Reduce Credit Card Fees Tips & Tricks

Compare The Best Credit Cards

Fees and charges; it seems that credit cards have a never-ending list of them. So how do you avoid them? How can you have the convenience of a credit card without it breaking the bank? The first thing you need to do is choose the credit card that’s right for you.

If you already have an idea of the kind of benefit you want, MoneyBuddy lets you compare a range of credit cards quickly and easily. Our tool shows all the different fees, interest rates, and other important features, it also makes it easy to apply online.

Click here to compare credit cards now.

Main Features To Look Out For:

Interest Free Period

Kate is looking for a credit card. She plans to use her card for everyday expenses and pay it off in full each month after payday. After weighing up all her options, Kate has decided on a card with 55 days interest free.

The card Kate has chosen has a higher interest rate than standard 'no-interest-free-days' cards, however, by paying the statement in full each month she will avoid these fees entirely.

Make sure you understand exactly when the interest begins to accrue. Kate's card offers 55 days interest free from the date the statement is issued, but some offer the interest free period from the date of purchase. This can make a big difference to the amount of time you have to pay the bill before interest is charged.

Also be aware that any payments made to your account will be debited to the oldest transaction first. Making a purchase and paying it off a week later will not save you interest charges if you already have transactions from two months ago still awaiting payment.

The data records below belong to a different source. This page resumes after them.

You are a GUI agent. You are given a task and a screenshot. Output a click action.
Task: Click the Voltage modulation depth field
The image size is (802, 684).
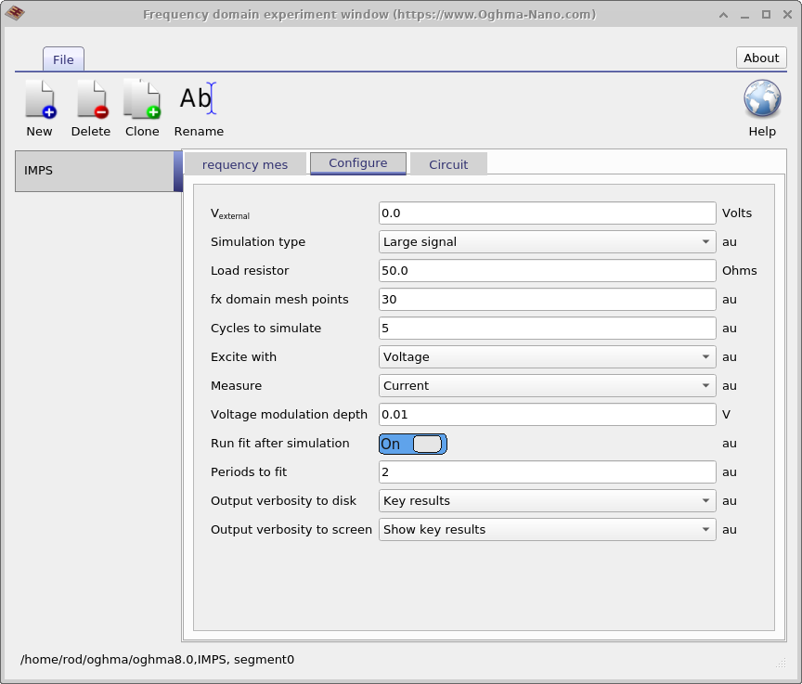pos(547,414)
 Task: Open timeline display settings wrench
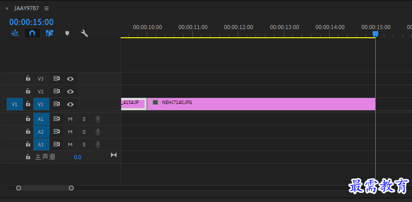(84, 33)
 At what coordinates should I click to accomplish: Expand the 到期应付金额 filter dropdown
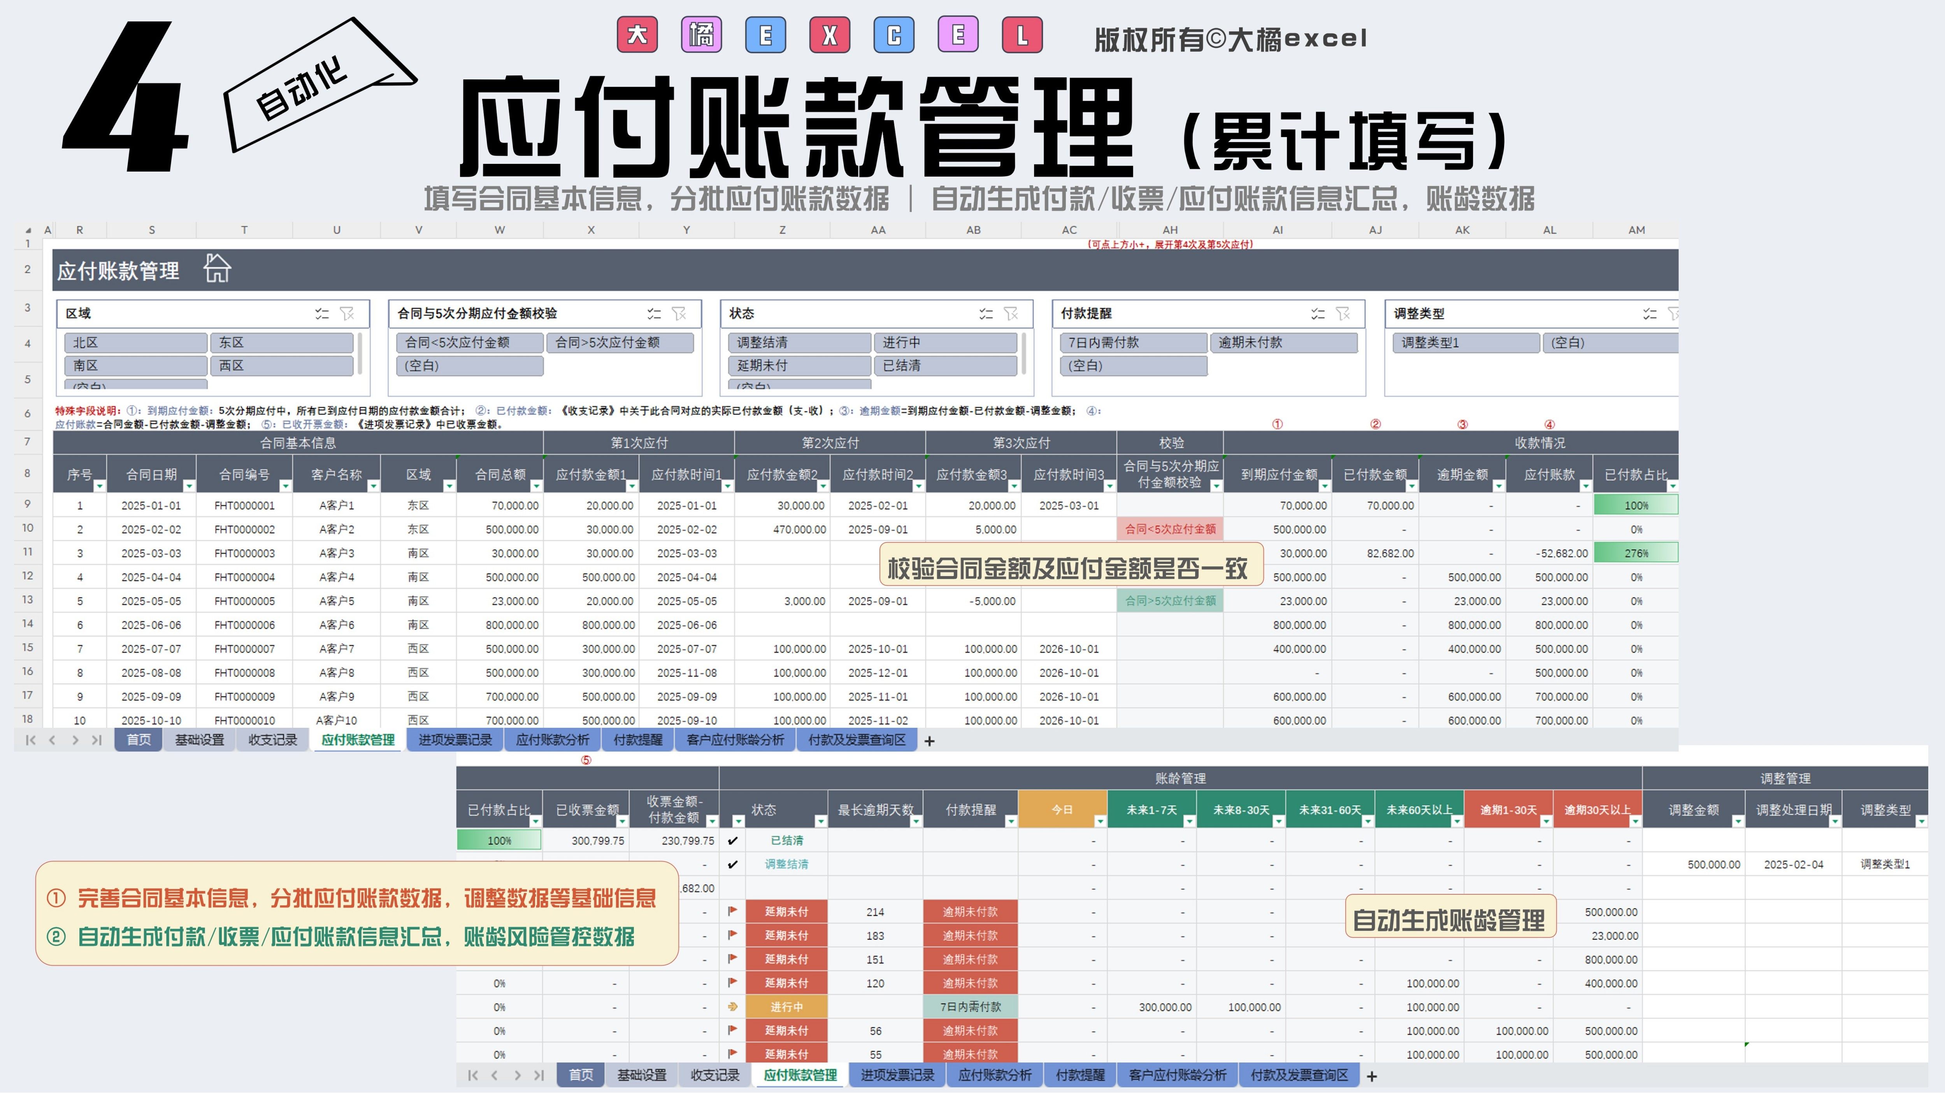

A final note on interest free days: Kate doesn't plan on making cash advances with her new credit card which is another important consideration for her. Cash advances will accrue interest immediately from the time the money is withdrawn.

Other Fees And Charges

If Kate wasn't planning on paying off her credit card in full each month, she would need to minimise her other fees and charges instead.

  • Annual fee – not all cards have an annual fee. For those that do, the fee can vary wildly from a few dollars to over a hundred dollars. Some providers will waive these fees for the first year as an enticement to new customers, others waive the fee to existing customers with an existing relationship balance with the bank, such as a home loan. Quite often, the cards with no annual fee have a higher interest rate.
  • Interest rate – anyone who has spent any time at all hunting for a new credit card will be able to tell you that interest rates vary between cards, just as drastically as the annual fee can. A number of institutions are now offering low interest rate cards (around 10%) which compare favourably with some other cards that have a rate of 18 or 19%, or more.
  • Overdue fees – by avoiding unnecessary fees, such as charges for an overdue bill or charges made when you breach your credit limit, you can substantially reduce the total of your statement.

Balance Transfer Rates

Many providers also offer incentives such as a low interest rate on balance transfers from other cards. This interest rate can be as little as 0% over a specified time limit - generally 6 months, although a few cards offer low balance transfer rates for the life of the transfer.

By taking advantage of this, great savings can be made. And if you take the time to consider all the variables involved in the cost of a credit card, and weigh up the savings that can be made with lower annual fees or lower interest rates, your rectangle of plastic really can become extremely useful.